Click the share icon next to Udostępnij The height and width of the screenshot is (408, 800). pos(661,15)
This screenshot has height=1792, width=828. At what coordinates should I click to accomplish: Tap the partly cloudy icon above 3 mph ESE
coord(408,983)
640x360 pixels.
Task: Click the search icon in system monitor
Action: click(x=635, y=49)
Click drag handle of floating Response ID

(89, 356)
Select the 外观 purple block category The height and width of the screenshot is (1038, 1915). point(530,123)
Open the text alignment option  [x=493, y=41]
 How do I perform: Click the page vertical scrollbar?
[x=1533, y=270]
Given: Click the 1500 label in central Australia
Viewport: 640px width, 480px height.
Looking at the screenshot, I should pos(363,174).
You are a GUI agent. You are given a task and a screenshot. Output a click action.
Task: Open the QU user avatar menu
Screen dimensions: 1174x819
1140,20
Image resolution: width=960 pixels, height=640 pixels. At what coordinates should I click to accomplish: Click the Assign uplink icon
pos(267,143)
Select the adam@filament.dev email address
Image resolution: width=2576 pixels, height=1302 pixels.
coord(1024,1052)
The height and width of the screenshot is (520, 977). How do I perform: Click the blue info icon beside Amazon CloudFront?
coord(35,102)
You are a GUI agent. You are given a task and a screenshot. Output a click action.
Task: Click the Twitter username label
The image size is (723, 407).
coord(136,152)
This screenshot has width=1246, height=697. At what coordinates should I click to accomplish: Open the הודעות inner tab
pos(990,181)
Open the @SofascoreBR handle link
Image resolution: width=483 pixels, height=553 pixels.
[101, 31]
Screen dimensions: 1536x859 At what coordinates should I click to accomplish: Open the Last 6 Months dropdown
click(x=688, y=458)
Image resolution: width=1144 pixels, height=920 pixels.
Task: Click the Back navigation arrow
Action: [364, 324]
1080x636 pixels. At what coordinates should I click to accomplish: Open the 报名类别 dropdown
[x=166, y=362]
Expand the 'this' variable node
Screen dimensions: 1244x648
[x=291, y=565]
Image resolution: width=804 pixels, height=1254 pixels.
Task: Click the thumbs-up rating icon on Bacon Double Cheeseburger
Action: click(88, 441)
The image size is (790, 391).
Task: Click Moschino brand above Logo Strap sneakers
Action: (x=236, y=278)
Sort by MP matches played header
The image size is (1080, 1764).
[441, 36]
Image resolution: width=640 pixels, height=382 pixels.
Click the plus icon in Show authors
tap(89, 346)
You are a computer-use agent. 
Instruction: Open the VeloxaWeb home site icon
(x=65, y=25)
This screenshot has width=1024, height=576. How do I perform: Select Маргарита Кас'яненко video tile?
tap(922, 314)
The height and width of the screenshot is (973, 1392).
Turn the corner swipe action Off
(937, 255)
○ ○ ○ ○
Aim of the task :: Exactly the lines from the one holding "Open the @SofascoreBR handle link" to the final line of the listing, both included, must make up the answer.

Your response ::
Open the @SofascoreBR handle link
Image resolution: width=483 pixels, height=553 pixels.
[101, 31]
Screen dimensions: 1536x859 At what coordinates should I click to accomplish: Open the Last 6 Months dropdown
click(x=688, y=458)
Image resolution: width=1144 pixels, height=920 pixels.
Task: Click the Back navigation arrow
Action: [364, 324]
1080x636 pixels. At what coordinates should I click to accomplish: Open the 报名类别 dropdown
[x=166, y=362]
Expand the 'this' variable node
Screen dimensions: 1244x648
[x=291, y=565]
Image resolution: width=804 pixels, height=1254 pixels.
Task: Click the thumbs-up rating icon on Bacon Double Cheeseburger
Action: click(88, 441)
The image size is (790, 391).
Task: Click Moschino brand above Logo Strap sneakers
Action: (x=236, y=278)
Sort by MP matches played header
The image size is (1080, 1764).
[441, 36]
Image resolution: width=640 pixels, height=382 pixels.
Click the plus icon in Show authors
tap(89, 346)
You are a computer-use agent. 
Instruction: Open the VeloxaWeb home site icon
(x=65, y=25)
This screenshot has width=1024, height=576. How do I perform: Select Маргарита Кас'яненко video tile?
tap(922, 314)
The height and width of the screenshot is (973, 1392).
Turn the corner swipe action Off
(937, 255)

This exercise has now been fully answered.